Jarrett agreed that there’s “a healthy skepticism and, in some cases, an outright resistance” to providing education online. “I think that’s a product of some early efforts of online education overpromising and under-delivering.” Combining online and in-person education, he said—known as “blended learning”—is “what most people think is the path of the future.”
Still, Symancyk said, the problems are so bad that almost anything is worth a try.
“These materials have the potential to help people brush up on things they feel they need to know, or with the anxiety they have about math,” he said. “In a class, they may be afraid to put up their hand or ask a question. They’ll feel as if they’re exposing ignorance or weakness.”
That was the case for one Open University student, Emma Shiers, raised in public housing by a single mother. Her family, Shiers said, “thought I would be barefoot and pregnant by 16. ‘Emma won’t amount to much,’ they’d say.”
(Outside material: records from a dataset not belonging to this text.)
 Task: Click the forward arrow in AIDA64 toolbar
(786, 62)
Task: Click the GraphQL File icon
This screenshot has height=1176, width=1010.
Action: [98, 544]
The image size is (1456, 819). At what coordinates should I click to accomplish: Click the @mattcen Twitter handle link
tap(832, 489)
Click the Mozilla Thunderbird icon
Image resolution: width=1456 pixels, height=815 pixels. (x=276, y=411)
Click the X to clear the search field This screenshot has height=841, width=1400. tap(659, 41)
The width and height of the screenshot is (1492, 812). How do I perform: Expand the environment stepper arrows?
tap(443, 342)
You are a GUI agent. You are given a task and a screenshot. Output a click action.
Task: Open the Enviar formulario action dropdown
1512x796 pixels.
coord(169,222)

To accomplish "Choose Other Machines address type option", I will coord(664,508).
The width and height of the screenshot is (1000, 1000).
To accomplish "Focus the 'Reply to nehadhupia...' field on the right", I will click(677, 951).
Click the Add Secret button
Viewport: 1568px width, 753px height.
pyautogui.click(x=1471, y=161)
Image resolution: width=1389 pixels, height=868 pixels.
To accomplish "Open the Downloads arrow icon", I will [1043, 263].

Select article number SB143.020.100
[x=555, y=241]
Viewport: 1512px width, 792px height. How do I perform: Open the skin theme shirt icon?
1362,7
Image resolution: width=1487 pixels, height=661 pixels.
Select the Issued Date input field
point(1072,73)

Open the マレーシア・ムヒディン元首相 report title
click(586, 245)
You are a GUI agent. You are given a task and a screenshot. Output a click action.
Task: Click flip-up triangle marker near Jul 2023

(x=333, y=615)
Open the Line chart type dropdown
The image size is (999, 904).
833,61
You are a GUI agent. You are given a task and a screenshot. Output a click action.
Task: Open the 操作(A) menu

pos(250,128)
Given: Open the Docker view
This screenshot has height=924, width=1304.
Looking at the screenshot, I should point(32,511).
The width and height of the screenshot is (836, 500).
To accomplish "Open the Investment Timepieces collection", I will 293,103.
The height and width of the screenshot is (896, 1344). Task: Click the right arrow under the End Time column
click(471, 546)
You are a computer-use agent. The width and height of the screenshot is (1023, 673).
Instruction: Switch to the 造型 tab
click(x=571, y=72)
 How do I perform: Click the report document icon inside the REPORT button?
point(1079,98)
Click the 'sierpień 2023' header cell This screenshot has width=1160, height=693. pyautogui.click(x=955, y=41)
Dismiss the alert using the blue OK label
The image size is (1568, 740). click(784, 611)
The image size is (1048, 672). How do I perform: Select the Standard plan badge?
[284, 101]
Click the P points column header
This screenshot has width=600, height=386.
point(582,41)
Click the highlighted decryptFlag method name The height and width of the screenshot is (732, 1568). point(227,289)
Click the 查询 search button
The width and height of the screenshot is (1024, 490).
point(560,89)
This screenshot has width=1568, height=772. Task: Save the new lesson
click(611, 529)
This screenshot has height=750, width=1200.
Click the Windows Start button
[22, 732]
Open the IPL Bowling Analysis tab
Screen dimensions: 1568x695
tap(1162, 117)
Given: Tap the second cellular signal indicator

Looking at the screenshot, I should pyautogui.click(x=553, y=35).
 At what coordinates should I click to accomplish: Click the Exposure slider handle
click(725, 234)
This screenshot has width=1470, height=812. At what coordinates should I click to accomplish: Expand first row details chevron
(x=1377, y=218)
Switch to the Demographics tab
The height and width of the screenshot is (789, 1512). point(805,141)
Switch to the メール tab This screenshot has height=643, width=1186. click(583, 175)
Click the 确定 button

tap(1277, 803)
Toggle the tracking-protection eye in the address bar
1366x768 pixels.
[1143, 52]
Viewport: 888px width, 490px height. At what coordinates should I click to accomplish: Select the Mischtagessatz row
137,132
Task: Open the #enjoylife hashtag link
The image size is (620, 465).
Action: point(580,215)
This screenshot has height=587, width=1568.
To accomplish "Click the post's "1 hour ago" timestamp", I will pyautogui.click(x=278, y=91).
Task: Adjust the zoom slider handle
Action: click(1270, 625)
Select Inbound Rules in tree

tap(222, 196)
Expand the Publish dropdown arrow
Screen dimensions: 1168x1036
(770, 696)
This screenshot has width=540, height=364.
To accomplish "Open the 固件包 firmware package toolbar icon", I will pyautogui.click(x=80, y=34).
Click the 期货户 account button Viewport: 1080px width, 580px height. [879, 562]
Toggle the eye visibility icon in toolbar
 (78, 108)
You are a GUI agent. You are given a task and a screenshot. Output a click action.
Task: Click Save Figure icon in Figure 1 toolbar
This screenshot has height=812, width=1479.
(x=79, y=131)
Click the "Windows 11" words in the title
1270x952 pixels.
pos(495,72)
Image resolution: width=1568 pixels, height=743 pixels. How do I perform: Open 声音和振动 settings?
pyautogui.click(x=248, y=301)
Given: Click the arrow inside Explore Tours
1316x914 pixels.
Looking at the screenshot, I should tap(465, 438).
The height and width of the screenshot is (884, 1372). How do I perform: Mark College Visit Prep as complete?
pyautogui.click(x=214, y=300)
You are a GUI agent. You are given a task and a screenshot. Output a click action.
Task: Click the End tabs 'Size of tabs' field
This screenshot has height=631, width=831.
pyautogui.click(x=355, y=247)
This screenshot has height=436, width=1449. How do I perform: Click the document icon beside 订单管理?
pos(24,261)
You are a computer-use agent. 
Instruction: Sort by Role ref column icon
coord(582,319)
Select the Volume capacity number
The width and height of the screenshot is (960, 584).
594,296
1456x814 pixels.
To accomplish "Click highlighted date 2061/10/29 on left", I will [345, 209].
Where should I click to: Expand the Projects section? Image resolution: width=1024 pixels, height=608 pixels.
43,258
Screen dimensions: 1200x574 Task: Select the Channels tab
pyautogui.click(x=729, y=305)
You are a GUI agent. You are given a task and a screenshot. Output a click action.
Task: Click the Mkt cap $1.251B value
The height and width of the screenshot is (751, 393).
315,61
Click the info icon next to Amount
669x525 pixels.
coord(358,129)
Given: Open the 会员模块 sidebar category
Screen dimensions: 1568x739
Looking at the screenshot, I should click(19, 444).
Shiers tried her hand at an OpenLearn course. “I could do it at home. I didn’t have to attend lectures, so nobody would realize how thick I was, and I wouldn’t have to answer embarrassing questions or be picked on, and I could do it on my own time,” she said.
She was emboldened to enroll at OU while working full time, graduated with a degree in June, and now is a senior manager at a legal-advice agency in Coventry.
Taking OpenLearn courses gave her the confidence to do that, Shiers said.
“They helped me prove to myself that I’m actually not that thick.”
A version of this story appeared in The Washington Post on December 26, 2011.